### What you have to do:
Can you find the lines of the listing that include "Given" and copy every one?

### Input material:
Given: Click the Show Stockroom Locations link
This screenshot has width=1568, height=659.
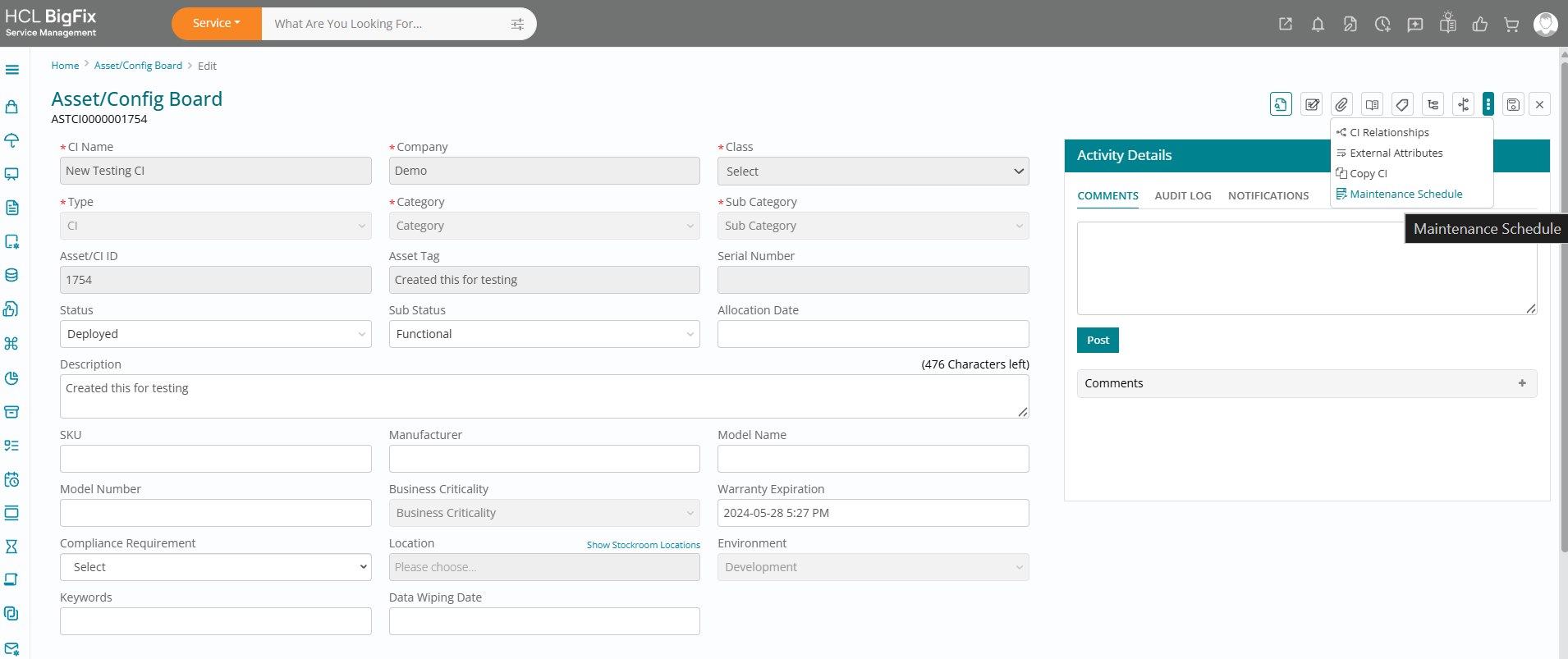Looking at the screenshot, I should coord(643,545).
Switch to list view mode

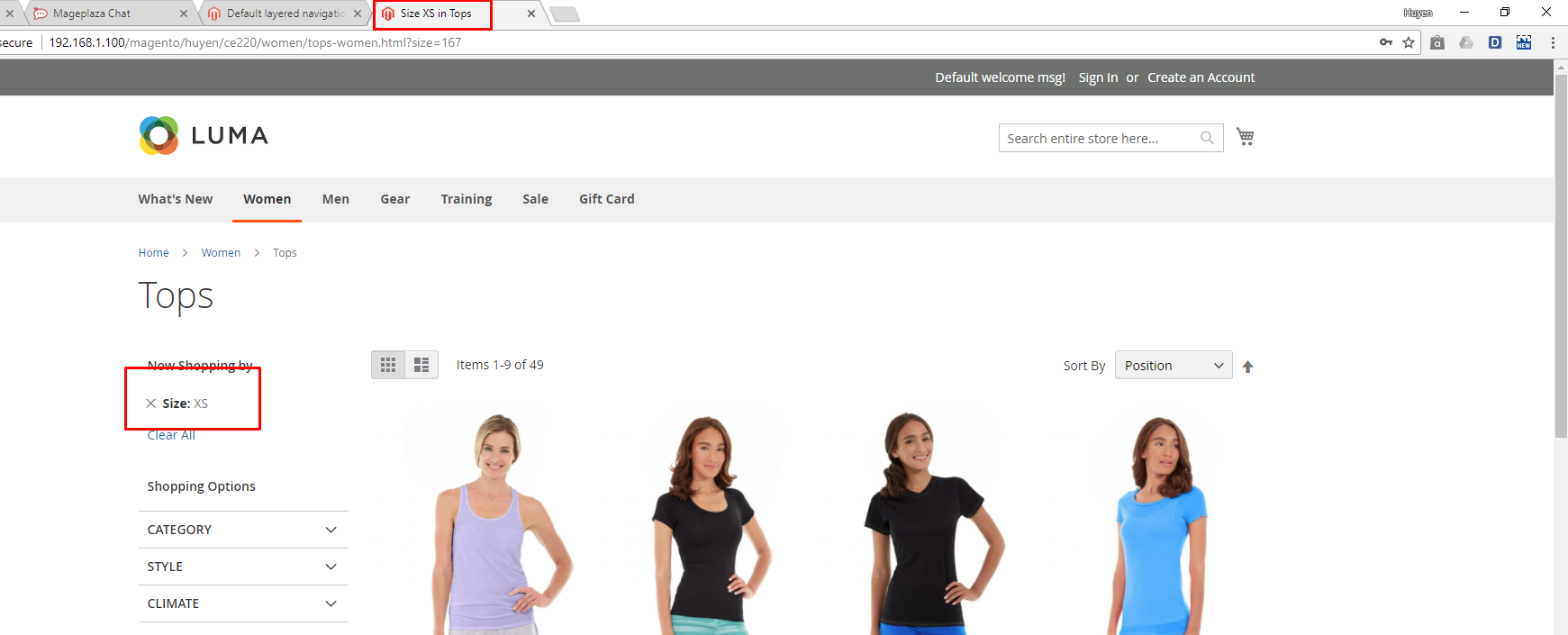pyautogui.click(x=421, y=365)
* * *
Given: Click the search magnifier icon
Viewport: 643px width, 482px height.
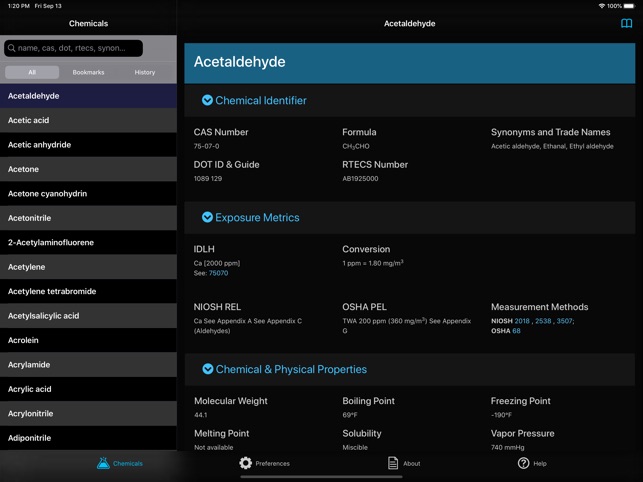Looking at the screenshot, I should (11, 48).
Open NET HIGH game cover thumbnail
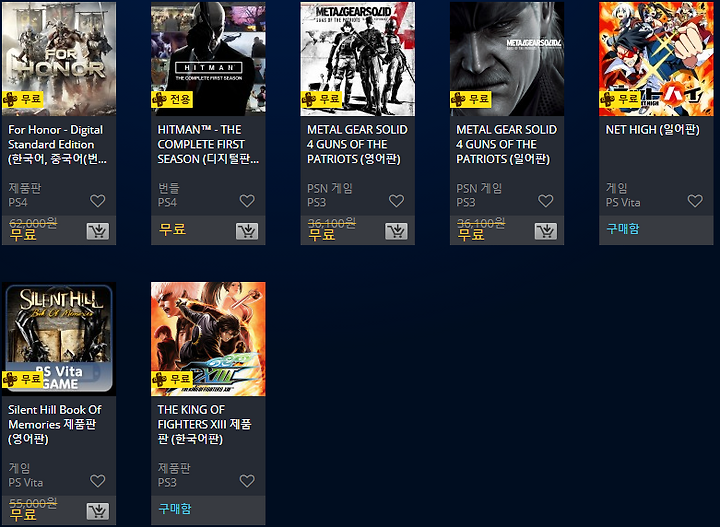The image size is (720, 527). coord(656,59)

### Result below:
Given: Click the Show Stockroom Locations link
Given: Click the search magnifier icon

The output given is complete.